Le Butcherettes, Sin Sin Sin (Rodriguez Lopez/Sargent House)
Le Butcherettes, which started as a duo in Guadalajara, Mexico, is captained by 21-year old singer/guitarist/pianist Teri Gender Bender, and mentored by Omar Rodriguez Lopez, who also plays bass on the album. After settling in LA in 2010, Gender Bender joined forces with drummer Gabe from The Locust and bassist Jonathan from Hella and Le Butcherettes USA was born. The songs on this debut album grab you by the throat right away, with jagged garage punk edges and dirt in the amps, and just eye-balling the song titles it’s clear there’s a fixation with philosophers and writers. The question is, can they sustain the intrigue of the first few bars?

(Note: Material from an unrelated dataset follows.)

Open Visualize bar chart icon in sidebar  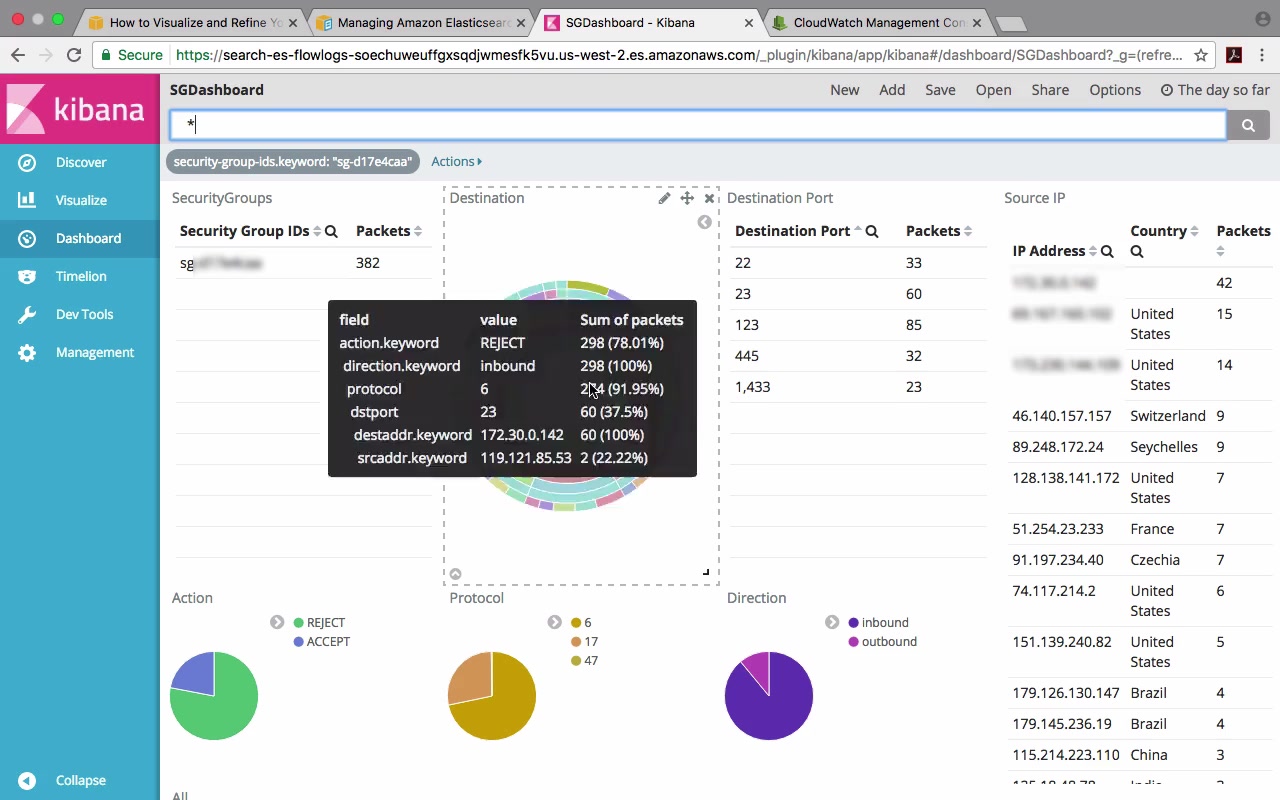(27, 200)
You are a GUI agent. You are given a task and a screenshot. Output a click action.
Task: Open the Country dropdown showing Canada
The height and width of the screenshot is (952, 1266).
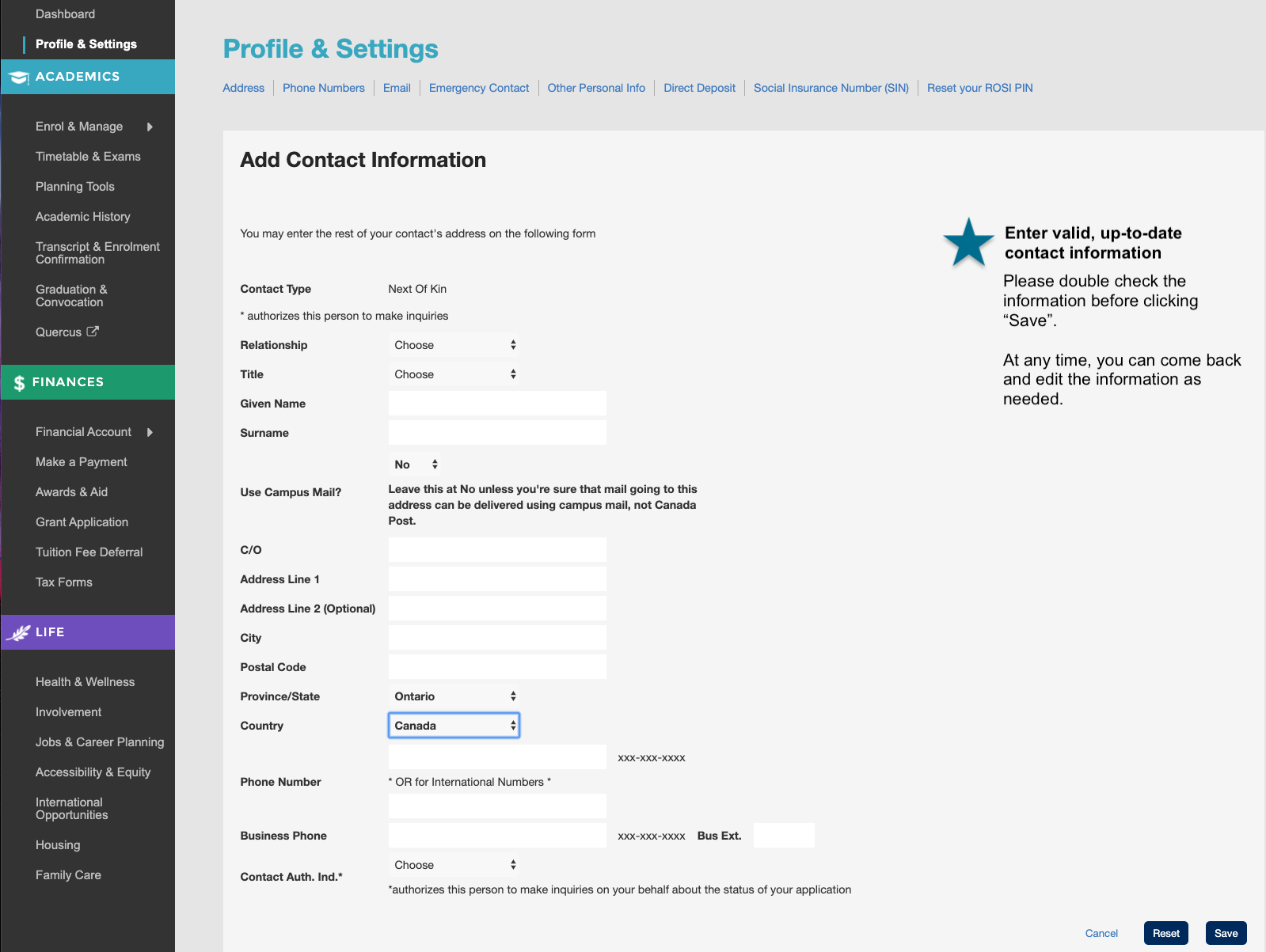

“Henry Don’t Got Love,” referring to that master of vocabulary Henry Miller, is promising, as is “The Leibniz Language,” name-checking philosopher Wilhelm Liebniz. After that things get sketchy, but “Mr. Tolstoi” lands in close proximity to the Dresden Dolls theatrical, art-damaged neighborhood, as Gender Bender’s vocals cross paths with the Dolls’ Amanda Palmer and she shows some range. They’re at their best when they get revved up/fucked up as they do on “Dress Off.” There’s a raw Babes In Toyland quality to that song and more of that would be welcome. The hilarious tray photo that depicts a child-aged Ayn Rand sitting on the lap of Karl Marx as Friedrich Nietzsche an Virginia Woolf look on is a nice touch.